Learned outlier filtering method for translation averaging in global Structure-from-Motion

摘要

关键词
3D reconstructionStructure-from-MotionTranslation Averaging

评审与讨论

审稿意见
3

This paper introduces an innovative approach to improving camera position estimation in global Structure-from-Motion (SfM) frameworks. The method filters out erroneous edges—representing relative translations—in pose graphs before performing translation averaging. By framing this filtering process as a binary classification task within the dual graph, the authors leverage a Transformer-based model to effectively identify outlier edges.

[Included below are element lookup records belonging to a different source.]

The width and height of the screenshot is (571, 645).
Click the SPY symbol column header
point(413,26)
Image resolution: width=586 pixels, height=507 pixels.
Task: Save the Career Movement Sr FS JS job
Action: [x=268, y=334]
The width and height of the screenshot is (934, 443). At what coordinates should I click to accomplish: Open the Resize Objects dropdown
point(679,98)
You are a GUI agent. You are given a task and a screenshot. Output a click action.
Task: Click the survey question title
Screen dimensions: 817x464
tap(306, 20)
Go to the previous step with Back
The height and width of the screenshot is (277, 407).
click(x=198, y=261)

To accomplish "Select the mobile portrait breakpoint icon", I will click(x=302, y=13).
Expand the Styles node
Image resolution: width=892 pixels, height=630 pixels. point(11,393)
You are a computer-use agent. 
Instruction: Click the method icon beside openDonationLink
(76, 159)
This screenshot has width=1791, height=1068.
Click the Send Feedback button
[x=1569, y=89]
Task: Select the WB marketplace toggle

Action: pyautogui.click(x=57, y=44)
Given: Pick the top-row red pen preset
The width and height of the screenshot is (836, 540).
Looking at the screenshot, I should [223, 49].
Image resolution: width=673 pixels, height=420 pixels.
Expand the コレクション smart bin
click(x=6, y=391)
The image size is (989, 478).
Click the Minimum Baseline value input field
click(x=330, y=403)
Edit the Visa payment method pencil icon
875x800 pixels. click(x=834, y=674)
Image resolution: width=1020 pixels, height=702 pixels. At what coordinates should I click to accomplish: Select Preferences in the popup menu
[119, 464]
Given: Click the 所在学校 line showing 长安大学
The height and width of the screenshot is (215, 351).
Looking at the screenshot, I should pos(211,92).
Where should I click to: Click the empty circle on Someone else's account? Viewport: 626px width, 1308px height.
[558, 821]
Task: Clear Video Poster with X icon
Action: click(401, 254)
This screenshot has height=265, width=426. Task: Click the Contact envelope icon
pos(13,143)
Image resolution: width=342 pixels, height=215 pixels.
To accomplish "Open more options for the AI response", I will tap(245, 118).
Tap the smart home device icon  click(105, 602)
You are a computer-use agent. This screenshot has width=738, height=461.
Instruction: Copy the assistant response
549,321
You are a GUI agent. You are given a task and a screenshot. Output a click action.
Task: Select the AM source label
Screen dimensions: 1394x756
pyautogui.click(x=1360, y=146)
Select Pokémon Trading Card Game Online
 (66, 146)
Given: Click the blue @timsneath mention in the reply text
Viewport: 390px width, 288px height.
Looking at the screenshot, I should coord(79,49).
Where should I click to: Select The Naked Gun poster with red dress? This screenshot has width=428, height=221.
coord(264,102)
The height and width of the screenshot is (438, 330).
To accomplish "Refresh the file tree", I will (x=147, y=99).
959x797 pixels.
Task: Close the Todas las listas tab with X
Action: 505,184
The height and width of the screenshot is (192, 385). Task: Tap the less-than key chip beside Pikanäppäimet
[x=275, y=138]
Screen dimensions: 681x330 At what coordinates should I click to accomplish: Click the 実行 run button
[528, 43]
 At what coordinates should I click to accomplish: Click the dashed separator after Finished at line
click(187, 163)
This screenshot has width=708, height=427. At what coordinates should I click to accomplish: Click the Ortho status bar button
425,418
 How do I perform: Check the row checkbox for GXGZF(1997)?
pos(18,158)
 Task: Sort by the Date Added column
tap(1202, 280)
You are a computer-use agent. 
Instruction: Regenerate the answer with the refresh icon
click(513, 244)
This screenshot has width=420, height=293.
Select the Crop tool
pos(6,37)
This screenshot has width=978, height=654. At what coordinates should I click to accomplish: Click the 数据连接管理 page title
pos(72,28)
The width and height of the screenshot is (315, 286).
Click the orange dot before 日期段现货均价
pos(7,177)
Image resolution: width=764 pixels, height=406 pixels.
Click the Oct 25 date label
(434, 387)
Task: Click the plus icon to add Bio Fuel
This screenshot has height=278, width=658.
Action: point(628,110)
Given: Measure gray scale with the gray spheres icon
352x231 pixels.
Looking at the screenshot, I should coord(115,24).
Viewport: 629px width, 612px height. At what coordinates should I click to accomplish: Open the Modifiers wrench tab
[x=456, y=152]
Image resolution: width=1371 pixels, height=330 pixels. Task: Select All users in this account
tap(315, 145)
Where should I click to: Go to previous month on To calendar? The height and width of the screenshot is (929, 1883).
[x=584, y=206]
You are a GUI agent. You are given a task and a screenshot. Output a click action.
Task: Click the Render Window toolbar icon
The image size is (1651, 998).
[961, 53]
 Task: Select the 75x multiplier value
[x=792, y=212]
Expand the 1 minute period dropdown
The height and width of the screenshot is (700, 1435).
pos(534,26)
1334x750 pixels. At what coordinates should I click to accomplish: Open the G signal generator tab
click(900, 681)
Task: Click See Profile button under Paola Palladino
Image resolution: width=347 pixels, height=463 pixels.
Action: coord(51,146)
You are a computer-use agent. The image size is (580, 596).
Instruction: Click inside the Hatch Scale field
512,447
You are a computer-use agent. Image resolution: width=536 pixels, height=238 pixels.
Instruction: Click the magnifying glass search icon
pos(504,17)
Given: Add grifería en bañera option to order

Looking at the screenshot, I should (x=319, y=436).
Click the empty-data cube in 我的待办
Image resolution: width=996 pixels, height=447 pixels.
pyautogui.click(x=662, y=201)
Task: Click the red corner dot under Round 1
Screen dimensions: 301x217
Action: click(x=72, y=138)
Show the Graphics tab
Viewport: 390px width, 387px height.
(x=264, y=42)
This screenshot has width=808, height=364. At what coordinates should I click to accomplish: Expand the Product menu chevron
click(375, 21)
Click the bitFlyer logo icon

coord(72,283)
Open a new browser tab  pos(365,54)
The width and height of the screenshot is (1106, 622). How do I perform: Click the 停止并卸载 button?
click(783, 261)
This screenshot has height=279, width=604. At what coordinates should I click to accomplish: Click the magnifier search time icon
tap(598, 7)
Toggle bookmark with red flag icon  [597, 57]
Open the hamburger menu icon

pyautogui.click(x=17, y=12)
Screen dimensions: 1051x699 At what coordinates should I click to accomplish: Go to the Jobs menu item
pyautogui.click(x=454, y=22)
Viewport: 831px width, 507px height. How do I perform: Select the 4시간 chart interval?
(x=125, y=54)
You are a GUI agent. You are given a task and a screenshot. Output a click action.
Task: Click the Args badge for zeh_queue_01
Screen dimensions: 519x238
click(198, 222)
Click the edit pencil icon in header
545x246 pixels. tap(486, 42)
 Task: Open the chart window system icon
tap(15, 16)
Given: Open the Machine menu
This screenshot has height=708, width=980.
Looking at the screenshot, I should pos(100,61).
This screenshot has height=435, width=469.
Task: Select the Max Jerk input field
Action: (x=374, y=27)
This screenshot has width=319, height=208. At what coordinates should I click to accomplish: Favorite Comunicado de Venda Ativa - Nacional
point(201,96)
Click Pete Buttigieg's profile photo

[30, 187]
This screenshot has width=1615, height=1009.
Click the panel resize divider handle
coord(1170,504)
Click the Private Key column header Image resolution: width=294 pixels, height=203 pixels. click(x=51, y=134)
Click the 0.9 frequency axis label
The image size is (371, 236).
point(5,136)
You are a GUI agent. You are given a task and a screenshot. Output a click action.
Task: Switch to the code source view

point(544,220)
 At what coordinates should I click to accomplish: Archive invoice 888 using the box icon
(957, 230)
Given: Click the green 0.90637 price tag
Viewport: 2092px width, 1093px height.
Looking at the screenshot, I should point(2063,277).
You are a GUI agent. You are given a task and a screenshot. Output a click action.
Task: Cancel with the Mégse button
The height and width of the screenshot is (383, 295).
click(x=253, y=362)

Their approach enhances camera position accuracy over existing filtering methods and integrates seamlessly with other filtering techniques.

优点

  1. Overall, the paper is well-written, providing essential definitions and insightful discussions.

  2. It tackles a classic, important problem in the literature, applying a modern deep-learning approach.

  3. The authors provide ablations of their design choices.

缺点

  1. The method shows only slight accuracy improvements over other baselines, such as 1DSfM (Wilson & Snavely, 2014), particularly when considering its registration of fewer cameras and significantly higher runtime.

  2. As this approach is framed as a classification task, it would benefit from including classification metrics to evaluate performance comprehensively. Including metrics like recall and precision for both inliers and outliers, especially on datasets such as 1DSfM, would provide a clearer assessment.

  3. The paper introduces a filtering technique for translation averaging that can, in principle, be applied across different global SfM methods; however, it is tested solely within the Theia framework.

问题

  1. It’s surprising that training is conducted on only a single scene. What makes you believe this is sufficient to achieve reliable results?

  2. I would appreciate the inclusion of classification metrics, as detailed in the weaknesses section.

审稿意见
5

The paper proposes an outlier edge filter algorithm for the global SfM to improve the reconstruction robustness and accuracy. After the geometric verification and motion averaging, the scene graph is constructed where the edges represent the relative poses between images, where each node is extracted image features. Then, a graph neural network with Transformer is applied to classify where the edges are inliers or outliers. To reduce the computational cost, the authors propose to split the entire graph into several sub-graphs using a clustering approach. The proposed method is evaluated on multiple datasets including large-scale scenes and shows its efficacy in improving the reconstruction accuracy.

优点

S1) The proposed graph outlier filter that leverages the geometrical relations between multiple images, as well as image features, is pretty novel.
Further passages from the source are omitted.